Learning Locally Adaptive Metrics that Enhance Structural Representation with $\texttt{LAMINAR}$

TL;DR

LAMINAR is an unsupervised learning pipeline that creates a locally adaptive, density-based metric to better capture the underlying structure of complex data sets without prior metric specification.

Contribution

It introduces a novel method using normalising flows and inverse sampling to define a Riemannian manifold, enabling more informative structural representations in data.

Findings

LAMINAR outperforms Euclidean metrics on structured data.

It effectively captures complex data structures.

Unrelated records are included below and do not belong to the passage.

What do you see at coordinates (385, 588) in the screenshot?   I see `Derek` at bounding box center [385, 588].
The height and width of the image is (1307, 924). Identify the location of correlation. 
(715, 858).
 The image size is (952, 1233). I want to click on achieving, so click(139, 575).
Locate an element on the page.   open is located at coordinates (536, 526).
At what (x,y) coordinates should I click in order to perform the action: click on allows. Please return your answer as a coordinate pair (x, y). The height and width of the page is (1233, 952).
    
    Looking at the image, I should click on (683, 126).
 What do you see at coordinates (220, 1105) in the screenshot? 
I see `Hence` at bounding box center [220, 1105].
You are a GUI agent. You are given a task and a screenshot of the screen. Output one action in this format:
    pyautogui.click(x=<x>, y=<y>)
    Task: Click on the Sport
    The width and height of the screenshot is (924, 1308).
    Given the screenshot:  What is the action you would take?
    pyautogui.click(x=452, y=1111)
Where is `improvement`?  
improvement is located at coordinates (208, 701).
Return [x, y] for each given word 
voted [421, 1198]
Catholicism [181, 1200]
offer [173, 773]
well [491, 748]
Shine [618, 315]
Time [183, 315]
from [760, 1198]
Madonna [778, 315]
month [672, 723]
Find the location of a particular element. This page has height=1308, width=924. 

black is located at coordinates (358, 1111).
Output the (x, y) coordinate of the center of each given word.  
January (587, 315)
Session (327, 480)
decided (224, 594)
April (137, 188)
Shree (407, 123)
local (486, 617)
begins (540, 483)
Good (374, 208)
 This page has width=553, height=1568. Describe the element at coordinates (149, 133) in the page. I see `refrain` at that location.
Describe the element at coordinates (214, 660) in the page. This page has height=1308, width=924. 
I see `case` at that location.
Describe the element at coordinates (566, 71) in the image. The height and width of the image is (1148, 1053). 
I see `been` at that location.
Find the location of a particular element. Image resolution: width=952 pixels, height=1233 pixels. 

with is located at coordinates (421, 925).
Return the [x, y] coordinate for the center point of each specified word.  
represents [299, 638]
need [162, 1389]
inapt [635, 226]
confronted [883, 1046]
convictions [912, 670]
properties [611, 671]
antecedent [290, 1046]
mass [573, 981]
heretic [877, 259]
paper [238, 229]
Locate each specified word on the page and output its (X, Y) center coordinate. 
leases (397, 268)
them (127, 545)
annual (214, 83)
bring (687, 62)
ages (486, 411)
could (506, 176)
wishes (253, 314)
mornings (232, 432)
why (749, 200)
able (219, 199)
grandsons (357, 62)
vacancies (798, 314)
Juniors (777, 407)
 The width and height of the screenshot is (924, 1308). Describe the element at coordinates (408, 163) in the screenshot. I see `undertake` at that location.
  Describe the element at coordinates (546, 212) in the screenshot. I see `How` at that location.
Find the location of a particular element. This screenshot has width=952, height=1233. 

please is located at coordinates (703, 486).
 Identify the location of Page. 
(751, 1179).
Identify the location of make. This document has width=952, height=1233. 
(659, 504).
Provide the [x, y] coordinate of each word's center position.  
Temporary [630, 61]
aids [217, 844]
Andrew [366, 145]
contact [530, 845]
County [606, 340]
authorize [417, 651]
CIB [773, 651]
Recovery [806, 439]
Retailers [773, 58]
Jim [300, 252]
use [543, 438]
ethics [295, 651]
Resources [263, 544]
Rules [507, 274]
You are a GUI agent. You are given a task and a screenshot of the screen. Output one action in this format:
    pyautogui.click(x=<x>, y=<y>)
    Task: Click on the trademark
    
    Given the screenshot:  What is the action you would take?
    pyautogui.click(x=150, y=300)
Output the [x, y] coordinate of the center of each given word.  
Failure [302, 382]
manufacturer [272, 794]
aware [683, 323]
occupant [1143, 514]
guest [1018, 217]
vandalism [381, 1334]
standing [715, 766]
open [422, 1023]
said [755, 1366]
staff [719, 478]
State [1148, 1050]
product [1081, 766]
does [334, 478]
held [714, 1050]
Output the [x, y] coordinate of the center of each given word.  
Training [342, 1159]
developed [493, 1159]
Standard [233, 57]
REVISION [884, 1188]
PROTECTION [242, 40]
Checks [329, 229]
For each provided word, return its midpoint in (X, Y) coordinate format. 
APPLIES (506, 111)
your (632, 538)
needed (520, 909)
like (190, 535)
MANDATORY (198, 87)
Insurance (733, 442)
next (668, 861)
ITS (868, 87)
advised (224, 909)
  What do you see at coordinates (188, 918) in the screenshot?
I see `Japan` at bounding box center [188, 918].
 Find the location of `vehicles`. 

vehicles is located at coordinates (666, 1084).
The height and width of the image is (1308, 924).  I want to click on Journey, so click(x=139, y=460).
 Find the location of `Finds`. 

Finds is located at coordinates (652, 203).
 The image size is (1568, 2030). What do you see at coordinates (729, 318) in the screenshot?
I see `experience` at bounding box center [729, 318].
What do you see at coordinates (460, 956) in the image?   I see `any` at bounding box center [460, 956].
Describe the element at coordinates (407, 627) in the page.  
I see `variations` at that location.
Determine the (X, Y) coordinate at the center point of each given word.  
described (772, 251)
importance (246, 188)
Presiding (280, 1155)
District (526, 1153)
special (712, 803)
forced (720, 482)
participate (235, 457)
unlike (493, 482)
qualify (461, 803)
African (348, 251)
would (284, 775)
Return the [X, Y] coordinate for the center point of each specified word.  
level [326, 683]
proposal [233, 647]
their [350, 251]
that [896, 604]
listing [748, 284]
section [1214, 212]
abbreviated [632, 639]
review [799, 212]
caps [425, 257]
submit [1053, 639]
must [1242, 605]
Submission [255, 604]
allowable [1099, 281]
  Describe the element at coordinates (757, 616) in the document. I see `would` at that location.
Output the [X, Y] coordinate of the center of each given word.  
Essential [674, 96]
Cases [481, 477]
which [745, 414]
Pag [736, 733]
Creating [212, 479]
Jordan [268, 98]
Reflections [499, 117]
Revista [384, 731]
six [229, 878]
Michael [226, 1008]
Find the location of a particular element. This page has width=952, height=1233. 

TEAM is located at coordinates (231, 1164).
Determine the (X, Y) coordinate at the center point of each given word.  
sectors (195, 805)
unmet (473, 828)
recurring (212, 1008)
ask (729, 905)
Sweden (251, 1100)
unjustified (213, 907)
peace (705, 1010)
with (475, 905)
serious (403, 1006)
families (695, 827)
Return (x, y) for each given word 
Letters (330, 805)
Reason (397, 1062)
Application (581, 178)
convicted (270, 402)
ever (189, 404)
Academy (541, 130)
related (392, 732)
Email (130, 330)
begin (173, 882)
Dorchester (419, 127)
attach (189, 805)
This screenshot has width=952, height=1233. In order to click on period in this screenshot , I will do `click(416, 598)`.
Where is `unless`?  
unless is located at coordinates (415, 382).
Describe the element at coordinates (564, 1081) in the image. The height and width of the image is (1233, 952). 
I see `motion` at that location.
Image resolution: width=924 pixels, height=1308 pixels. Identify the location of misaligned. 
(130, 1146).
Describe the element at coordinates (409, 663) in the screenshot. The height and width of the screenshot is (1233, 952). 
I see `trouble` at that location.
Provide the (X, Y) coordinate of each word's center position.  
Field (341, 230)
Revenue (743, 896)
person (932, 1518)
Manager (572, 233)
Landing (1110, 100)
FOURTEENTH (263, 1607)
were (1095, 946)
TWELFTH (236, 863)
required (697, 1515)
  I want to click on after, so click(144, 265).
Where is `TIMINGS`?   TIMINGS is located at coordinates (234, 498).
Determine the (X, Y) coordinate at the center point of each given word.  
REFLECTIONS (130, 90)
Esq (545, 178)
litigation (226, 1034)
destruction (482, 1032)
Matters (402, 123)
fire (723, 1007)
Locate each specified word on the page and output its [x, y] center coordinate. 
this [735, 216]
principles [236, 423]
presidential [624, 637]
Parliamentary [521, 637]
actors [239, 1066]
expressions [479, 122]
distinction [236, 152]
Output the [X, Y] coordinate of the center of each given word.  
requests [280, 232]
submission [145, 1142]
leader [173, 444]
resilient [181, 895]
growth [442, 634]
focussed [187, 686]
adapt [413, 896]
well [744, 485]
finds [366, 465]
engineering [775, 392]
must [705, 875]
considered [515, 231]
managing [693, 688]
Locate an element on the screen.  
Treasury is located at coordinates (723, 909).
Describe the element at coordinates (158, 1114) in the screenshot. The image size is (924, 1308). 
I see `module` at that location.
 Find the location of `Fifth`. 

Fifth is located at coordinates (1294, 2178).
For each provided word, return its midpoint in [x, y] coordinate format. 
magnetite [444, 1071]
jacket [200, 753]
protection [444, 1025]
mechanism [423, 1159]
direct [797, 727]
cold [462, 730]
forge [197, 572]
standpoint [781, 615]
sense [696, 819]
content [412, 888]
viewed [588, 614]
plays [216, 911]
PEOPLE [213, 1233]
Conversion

The method is unsupervised and does not require predefined metrics.

Abstract

We present $\texttt{LAMINAR}$, a novel unsupervised machine learning pipeline designed to enhance the representation of structure within data via producing a more-informative distance metric. Analysis methods in the physical sciences often rely on standard metrics to define geometric relationships in data, which may fail to capture the underlying structure of complex data sets. $\texttt{LAMINAR}$ addresses this by using a continuous-normalising-flow and inverse-transform-sampling to define a Riemannian manifold in the data space without the need for the user to specify a metric over the data a-priori. The result is a locally-adaptive-metric that produces structurally-informative density-based distances. We demonstrate the utility of $\texttt{LAMINAR}$ by comparing its output to the Euclidean metric for structured data sets.